Question is just out of interest.

If we take md5 hash from all integers from 1 to n, what is the first n, where its md5 collides with some previous md5?

Has anyone ever calculated and proved the smallest integer, where the collision occurs?

If not, is there considerations about md5 pseudo-randomness, which make probability of colliding md5-s higher for consecutive integers than for cryptographically random strings (birthday attack -> 2^64)?

This, for example, might be useful to know, when trying to hide real sequential order numbers.

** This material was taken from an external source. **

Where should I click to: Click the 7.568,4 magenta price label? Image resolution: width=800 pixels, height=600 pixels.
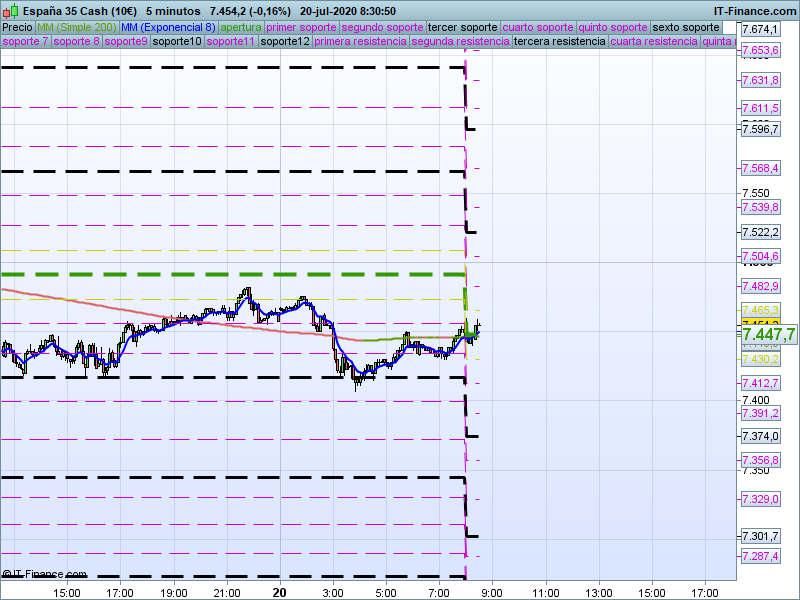(x=759, y=168)
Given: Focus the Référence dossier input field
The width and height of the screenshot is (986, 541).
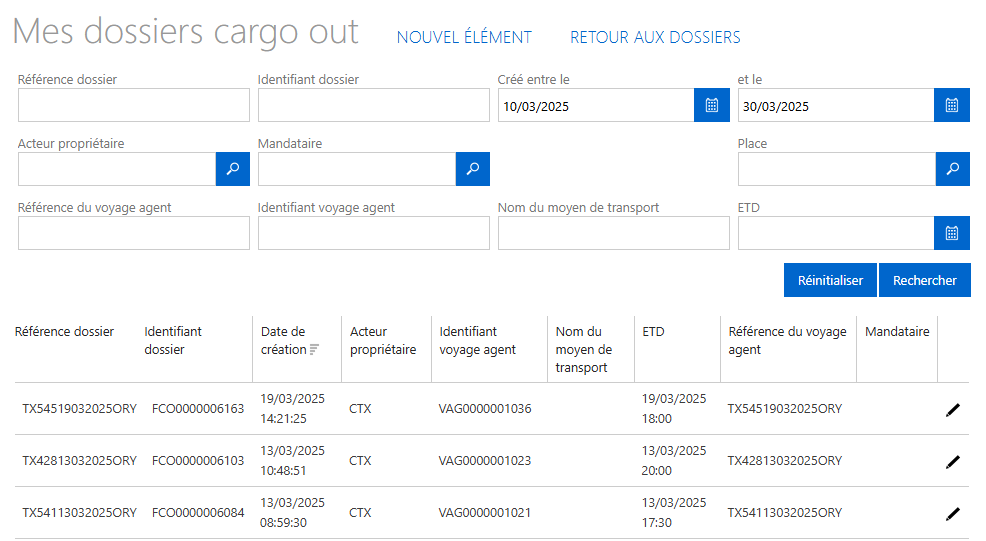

  • From the very last input? It'd be the same as the chance of any two MD5 hashes colliding. – forest Nov 30 '18 at 05:42
  • I mean from the very first. If we try to hide order numbers, like McDonalds in London by hashing them with md5, how many orders we can take before the first order with the same hashed number as we have already had? For example: "Damn, our latest order 99974367 has the same hash as order 43342425 ten years ago!" :) – Rauli Rajande Nov 30 '18 at 05:50
  • 2
    We don't know. You would expect a collision after about $2^{64}$ orders because of the birthday problem. So that's in the same ballpark as Google required to find a collision in SHA-1. Presumably they didn't have to create a rainbow table with $2^{64}$ entries though :P – Maarten Bodewes Nov 30 '18 at 05:52
  • 1
  • 1
  • @fgrieu I saw this, but didn't realise that this is the same question as the question doesn't talk about integers and answers were absolutely ony about long strings and in what endian they should be interpreted. Sorry about my question, should i delete this? – Rauli Rajande Nov 30 '18 at 17:48
  • That other question's last line "What is the minimal $b\in\mathbb N$ such that there exists $a\in[0,b)$ with $\mathbf{MD5}(a)=\mathbf{MD5}(b)$" differs from you statement only by starting from 0 where you start from 1 (and that's unlikely to change the outcome). Thus yes, I think this is a dupe, and it is reasonable to remove it (no pressure). MD5 hashes bitstrings, not integers, therefore how the conversion from integer to bitstring is made matters to the exact value, and that's why the answers discuss that. AFAIK, we do not know the exact value for any definition of that conversion. – fgrieu Nov 30 '18 at 18:33

1 Answers1

0

MD5 has a 128-bit output, so it's expected that the first collision is around $2^{64}$. This is because of the Birthday-Problem in probability theory.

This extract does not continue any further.